*Task statement:*
Edit the listing, starting with the line with "Describe the element at coordinates (45, 576)" and going on through the line with "center [340, 354].", and give those lines back with "Describe" replaced by "Identify" and everything else unchanged.

[[ Records provided, beginning ]]

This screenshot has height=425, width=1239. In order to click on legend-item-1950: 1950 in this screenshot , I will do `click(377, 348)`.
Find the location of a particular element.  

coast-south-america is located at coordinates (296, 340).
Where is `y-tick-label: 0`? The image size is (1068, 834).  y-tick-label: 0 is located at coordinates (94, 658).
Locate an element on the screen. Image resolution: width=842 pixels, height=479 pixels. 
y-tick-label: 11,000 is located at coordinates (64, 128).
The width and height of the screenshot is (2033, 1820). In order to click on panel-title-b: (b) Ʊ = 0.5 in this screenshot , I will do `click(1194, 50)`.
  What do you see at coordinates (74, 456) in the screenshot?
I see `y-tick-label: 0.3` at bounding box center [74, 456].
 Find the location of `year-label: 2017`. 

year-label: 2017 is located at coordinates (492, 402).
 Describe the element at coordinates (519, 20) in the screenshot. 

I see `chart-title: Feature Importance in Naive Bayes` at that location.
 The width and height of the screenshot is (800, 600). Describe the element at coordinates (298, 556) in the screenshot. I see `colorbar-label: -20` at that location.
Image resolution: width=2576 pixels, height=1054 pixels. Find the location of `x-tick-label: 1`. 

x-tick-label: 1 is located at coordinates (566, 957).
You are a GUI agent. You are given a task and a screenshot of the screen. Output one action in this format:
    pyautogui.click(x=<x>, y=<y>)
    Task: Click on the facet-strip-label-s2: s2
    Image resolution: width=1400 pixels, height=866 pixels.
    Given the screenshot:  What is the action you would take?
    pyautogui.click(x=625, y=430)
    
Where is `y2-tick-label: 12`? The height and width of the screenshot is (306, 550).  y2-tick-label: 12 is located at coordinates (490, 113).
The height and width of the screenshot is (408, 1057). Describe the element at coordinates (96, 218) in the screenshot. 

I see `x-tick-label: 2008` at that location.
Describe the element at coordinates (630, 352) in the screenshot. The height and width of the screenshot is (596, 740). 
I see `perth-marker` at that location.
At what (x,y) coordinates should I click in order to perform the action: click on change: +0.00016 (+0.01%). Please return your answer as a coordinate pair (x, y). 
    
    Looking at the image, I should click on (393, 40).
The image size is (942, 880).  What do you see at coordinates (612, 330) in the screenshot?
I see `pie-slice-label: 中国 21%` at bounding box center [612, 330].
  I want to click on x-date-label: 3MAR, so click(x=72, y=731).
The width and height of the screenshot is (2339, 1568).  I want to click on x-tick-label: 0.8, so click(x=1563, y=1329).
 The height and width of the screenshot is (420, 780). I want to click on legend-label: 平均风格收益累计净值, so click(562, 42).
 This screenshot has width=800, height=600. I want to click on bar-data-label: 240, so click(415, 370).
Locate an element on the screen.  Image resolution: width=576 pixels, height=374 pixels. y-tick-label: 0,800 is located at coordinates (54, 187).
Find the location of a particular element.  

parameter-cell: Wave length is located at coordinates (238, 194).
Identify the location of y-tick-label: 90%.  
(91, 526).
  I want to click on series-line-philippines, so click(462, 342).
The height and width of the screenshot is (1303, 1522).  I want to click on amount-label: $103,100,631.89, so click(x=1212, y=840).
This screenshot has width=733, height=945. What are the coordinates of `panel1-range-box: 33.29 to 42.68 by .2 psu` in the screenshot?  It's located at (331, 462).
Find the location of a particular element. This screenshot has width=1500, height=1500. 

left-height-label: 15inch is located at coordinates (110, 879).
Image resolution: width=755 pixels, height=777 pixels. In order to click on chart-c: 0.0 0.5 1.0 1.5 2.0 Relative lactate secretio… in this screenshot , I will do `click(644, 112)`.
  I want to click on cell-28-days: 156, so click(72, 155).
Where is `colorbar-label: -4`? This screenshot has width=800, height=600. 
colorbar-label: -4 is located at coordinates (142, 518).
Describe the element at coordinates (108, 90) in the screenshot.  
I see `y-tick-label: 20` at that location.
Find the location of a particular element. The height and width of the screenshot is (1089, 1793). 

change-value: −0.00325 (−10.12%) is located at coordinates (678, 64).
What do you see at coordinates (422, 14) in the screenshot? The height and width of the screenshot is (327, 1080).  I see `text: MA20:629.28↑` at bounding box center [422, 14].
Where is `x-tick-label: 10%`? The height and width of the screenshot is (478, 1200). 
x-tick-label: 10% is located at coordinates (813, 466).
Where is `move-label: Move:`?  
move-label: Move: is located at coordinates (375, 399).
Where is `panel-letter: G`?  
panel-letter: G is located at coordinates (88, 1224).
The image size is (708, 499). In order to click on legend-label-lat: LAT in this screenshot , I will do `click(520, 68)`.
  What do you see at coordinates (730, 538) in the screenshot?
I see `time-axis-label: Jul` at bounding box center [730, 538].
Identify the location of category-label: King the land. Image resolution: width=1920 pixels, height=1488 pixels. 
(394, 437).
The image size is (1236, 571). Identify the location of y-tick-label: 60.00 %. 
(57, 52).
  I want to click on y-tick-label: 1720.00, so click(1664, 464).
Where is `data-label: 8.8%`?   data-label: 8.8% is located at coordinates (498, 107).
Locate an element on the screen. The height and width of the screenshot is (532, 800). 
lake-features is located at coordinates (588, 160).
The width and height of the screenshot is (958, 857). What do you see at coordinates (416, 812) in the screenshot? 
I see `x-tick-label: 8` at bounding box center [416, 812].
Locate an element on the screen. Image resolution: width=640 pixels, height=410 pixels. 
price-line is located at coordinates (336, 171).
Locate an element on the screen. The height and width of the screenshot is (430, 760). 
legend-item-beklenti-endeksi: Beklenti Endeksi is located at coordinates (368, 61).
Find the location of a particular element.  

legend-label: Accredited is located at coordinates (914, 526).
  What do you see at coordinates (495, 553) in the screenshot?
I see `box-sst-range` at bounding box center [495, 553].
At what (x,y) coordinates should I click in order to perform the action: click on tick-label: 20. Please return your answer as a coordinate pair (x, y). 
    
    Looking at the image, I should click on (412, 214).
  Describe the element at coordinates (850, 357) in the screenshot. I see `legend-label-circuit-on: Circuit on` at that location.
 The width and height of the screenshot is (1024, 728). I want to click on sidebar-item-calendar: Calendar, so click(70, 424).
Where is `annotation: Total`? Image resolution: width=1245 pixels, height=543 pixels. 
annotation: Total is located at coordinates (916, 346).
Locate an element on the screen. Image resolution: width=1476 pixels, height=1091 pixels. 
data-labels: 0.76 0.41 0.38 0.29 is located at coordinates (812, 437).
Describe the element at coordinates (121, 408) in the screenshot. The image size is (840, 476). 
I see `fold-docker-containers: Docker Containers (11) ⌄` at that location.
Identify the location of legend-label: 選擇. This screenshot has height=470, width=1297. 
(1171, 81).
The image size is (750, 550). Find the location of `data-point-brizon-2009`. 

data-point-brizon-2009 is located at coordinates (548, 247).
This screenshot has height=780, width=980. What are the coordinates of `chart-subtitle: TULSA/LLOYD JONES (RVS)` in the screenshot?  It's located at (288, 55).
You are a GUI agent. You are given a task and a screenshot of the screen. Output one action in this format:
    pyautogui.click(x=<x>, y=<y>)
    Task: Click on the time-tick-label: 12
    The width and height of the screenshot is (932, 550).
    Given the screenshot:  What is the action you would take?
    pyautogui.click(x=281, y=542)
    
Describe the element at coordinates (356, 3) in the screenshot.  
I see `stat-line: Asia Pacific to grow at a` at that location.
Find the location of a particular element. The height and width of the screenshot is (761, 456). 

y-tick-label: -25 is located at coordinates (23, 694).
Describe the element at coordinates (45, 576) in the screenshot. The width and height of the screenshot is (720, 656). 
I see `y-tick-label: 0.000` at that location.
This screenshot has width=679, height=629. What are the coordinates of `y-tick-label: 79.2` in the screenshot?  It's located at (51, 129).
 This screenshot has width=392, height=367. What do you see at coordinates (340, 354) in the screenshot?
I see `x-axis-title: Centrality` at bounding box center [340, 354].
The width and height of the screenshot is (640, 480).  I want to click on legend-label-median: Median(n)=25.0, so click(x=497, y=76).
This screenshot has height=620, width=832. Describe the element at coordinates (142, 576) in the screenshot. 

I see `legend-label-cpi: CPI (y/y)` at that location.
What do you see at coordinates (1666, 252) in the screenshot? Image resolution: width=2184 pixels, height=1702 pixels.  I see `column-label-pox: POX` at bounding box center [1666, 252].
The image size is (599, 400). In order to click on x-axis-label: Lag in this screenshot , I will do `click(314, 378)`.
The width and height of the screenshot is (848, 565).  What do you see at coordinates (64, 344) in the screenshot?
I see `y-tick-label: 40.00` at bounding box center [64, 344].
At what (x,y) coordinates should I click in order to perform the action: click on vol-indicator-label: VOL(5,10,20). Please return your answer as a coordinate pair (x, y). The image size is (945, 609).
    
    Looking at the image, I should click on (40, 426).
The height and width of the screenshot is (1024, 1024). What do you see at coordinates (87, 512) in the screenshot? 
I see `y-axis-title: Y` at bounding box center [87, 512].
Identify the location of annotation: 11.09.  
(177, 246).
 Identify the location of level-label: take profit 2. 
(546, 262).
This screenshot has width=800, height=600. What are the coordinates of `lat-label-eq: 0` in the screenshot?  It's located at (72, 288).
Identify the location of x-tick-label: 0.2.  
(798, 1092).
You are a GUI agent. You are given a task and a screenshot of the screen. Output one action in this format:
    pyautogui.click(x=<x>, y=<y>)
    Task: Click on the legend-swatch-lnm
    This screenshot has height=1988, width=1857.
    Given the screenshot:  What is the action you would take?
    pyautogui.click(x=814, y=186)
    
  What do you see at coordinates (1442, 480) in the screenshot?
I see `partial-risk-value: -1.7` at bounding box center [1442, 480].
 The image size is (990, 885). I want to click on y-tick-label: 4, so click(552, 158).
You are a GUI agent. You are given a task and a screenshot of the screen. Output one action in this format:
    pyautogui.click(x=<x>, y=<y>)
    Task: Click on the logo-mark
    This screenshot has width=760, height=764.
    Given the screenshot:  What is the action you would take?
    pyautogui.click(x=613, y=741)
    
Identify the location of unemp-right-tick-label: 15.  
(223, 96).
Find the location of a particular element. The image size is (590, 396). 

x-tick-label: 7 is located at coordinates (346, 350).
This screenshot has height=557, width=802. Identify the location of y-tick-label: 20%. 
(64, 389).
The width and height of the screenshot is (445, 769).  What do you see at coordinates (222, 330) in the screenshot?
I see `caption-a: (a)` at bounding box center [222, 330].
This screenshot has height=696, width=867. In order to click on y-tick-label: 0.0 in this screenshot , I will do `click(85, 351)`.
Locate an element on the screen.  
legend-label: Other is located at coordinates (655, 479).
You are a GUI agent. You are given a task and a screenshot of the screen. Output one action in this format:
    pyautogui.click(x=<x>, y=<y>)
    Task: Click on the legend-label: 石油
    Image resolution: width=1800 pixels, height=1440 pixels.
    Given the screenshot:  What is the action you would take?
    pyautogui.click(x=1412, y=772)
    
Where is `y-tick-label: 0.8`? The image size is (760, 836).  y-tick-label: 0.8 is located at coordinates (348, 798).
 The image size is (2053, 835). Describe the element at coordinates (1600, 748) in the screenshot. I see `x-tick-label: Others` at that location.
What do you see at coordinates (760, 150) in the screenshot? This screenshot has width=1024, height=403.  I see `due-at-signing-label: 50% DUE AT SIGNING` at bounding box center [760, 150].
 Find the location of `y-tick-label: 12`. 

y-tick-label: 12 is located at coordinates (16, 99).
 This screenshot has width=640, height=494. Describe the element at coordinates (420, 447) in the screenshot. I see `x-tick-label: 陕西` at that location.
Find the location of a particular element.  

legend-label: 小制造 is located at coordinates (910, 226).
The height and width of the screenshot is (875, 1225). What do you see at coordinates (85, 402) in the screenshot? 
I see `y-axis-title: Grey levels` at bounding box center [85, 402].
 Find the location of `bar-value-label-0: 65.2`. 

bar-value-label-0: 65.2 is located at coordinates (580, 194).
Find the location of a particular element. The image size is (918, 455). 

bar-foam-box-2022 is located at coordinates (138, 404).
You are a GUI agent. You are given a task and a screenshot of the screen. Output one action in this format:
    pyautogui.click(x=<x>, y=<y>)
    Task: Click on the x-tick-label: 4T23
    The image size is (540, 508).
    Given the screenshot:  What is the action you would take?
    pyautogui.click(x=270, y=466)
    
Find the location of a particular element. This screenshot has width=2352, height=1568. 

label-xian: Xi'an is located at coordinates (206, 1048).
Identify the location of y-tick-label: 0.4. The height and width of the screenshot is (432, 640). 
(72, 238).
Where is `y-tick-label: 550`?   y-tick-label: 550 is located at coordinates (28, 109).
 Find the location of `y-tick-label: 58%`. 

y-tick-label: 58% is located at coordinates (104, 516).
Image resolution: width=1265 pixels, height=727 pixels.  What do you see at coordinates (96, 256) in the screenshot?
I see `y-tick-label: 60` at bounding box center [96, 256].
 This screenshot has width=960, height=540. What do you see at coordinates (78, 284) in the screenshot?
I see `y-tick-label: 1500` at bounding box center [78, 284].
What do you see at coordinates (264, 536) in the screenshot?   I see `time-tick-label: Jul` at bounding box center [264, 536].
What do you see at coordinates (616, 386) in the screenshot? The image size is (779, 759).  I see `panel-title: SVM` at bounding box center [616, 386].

[[ Records provided, end ]]

*Exercise result:*
Identify the element at coordinates (45, 576) in the screenshot. The width and height of the screenshot is (720, 656). 
I see `y-tick-label: 0.000` at that location.
This screenshot has width=679, height=629. What are the coordinates of `y-tick-label: 79.2` in the screenshot?  It's located at (51, 129).
 This screenshot has width=392, height=367. What do you see at coordinates (340, 354) in the screenshot?
I see `x-axis-title: Centrality` at bounding box center [340, 354].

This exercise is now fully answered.